Ron Hextall put the cherry on the top of a fantastic weekend yesterday when he unloaded both Nicklas Grossmann and the contract of Chris Pronger to the Arizona Coyotes. In return, the Flyers took back 26 year old forward Sam Gagner, and a conditional 3rd/4th round draft pick. Wizardry from Hextall. The deal does make sense for both clubs on some level, but the Flyers come out huge winners here. Some brief thoughts on the trade:


Heading into the 2015-16 season, the Flyers had 8 defensemen on the NHL roster, not including Michael Del Zotto. One of Ron Hextall’s main goals was eliminating at least one defensive contract, and he was able to do so by sending away arguably the worst defenseman on the roster. At this point, we all know that Grossmann performed extremely poorly by almost every metric out there. Dave Hakstol seems to be partial to mobile defensemen, and Nicklas Grossmann is the exact opposite of mobile. Removing Grossmann and his 3.5 million dollar cap hit will be helpful to the Flyers.


After multiple years of having to use LTIR relief just to reach salary cap compliance, the Flyers were finally able to free themselves of Chris Pronger’s 4.9 million dollar cap hit. This part of the deal made sense both ways, as the Coyotes will be able to reach the cap floor in a relatively cost-effective way. They will only need to pay Pronger $575,000 for this season, but they will reap the benefits of his full cap hit. For the Flyers, it will certainly make things easier. They will not need to exceed the salary cap during the offseason before placing Pronger on LTIR on the first day of the season. Both sides get some value out of this part of the deal.


Coming back to Philadelphia is Sam Gagner, a 25 year old center/right wing who scored 41 points last season with the Coyotes.

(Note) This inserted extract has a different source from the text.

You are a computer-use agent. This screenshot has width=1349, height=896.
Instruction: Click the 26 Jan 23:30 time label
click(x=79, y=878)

Gagner will hit the cap for 3.2 million dollars in 2015-16 before reaching UFA status next summer. Shortly after the trade, news broke that the Flyers could potentially buy Gagner out, as Ron Hextall would not commit to having him on the roster next season. Hextall told reporters “We’ll make that decision and other decisions we have to make here. It could be a combination of a few things. I really don’t have an answer for you and I don’t want to speak before I have all the information in front of me”.

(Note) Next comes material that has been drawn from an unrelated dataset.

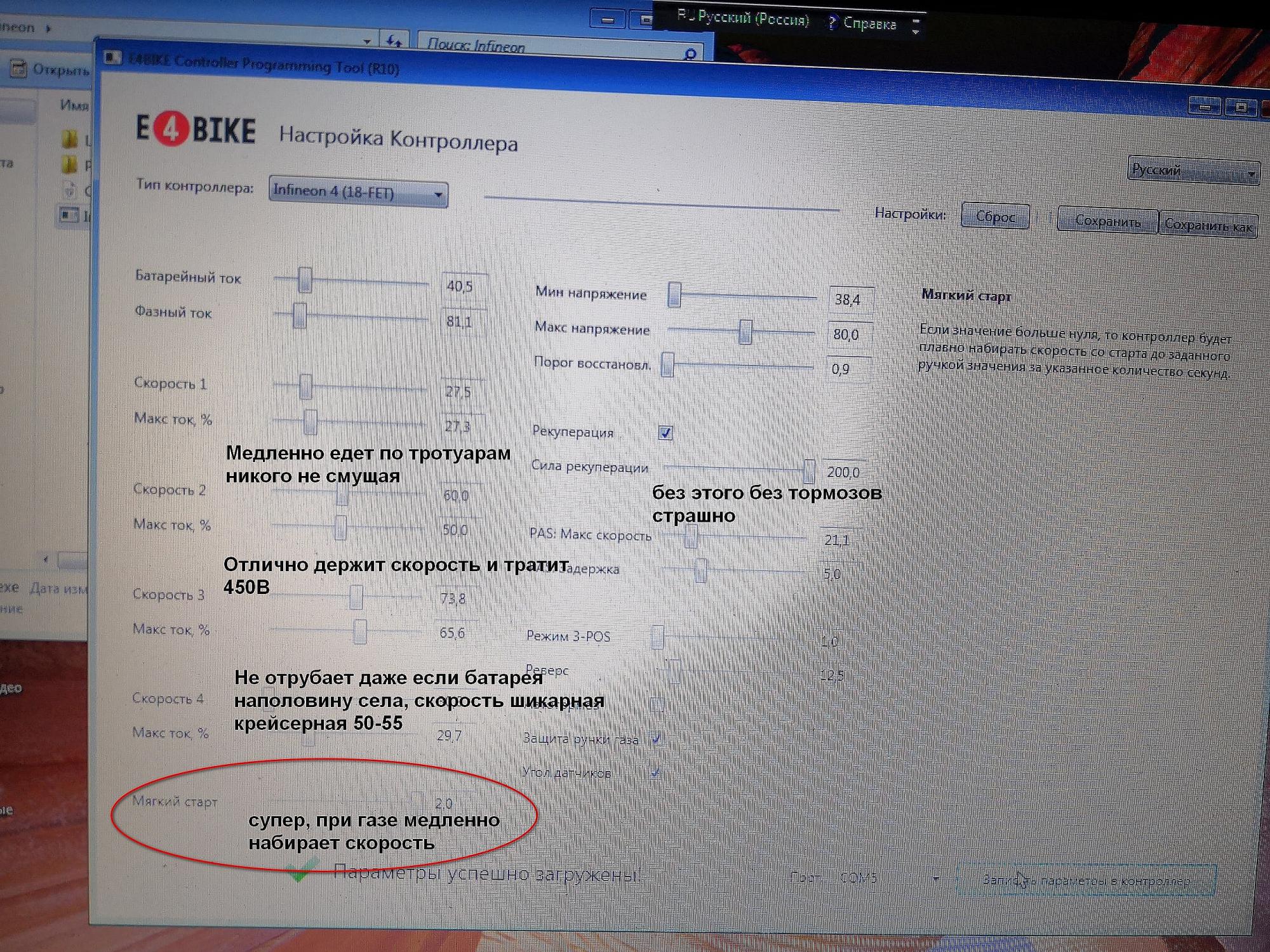Click the green checkmark status icon
1270x952 pixels.
[298, 871]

Is buying out Gagner the right move? Several things come into play here. Gagner is certainly a limited player, especially on the defensive side of the ice, and he is due 5 million dollars in salary this year.

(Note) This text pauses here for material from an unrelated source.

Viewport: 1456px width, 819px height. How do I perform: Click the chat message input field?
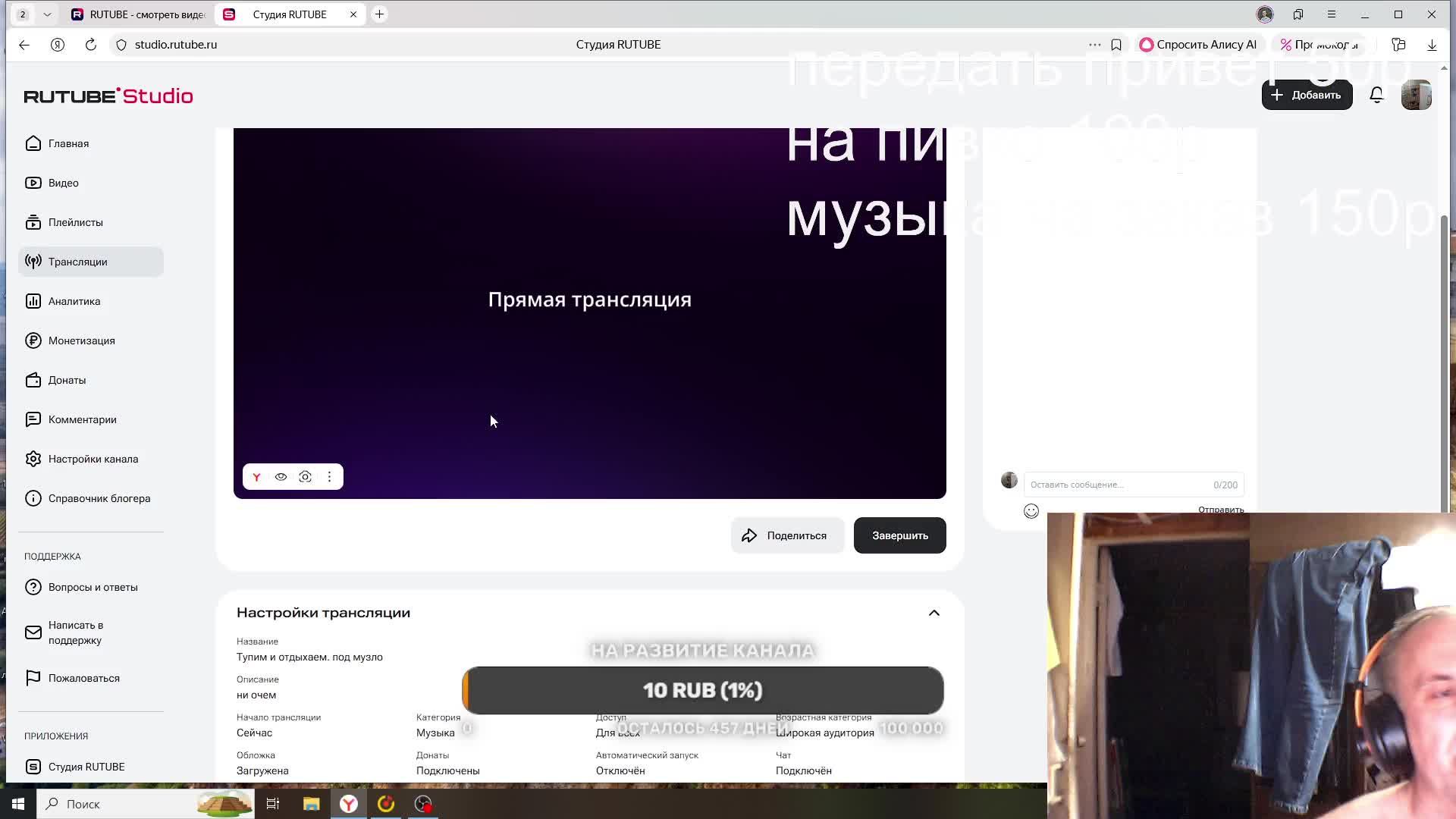pos(1115,485)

My opinion on the matter is that there’s very little reason not to hold on to Gagner. He could still serve as a useful third or even second line player for the Flyers, and they will have a difficult time finding a better deal on the UFA market. In fairly sheltered minutes as a Coyote last season, Gagner did score 1.41 even strength points per 60 minutes. That is more than Brayden Schenn (1.39) and very close to both Wayne Simmonds (1.44) and Michael Raffl (1.42). His most common linemates (forwards) were Martin Erat, Tobias Reider, Shane Doan, Lauri Korpikoski and Martin Hanzal. Nothing spectacular there.

It will be very difficult to find a more useful player for that amount of money and term on the UFA market. Basically any player on that list who outscored Gagner at 5v5 last season is going to cost more and also ask for a longer contract that just one year. If the Flyers keep Gagner and he disappoints, they simply wave goodbye next summer and gain some cap flexibility. If they hit the UFA market looking for a slight upgrade, they jeopardize the long term cap flexibility that Ron Hextall has worked fairly hard to attain. With several huge extensions coming next summer, staying as flexible as possible should be a top priority.

It’s certainly possible that Ron Hextall has something bigger up his sleeve, but without any other major moves, the Flyers would be wise to hold onto Gagner for this season and see what happens.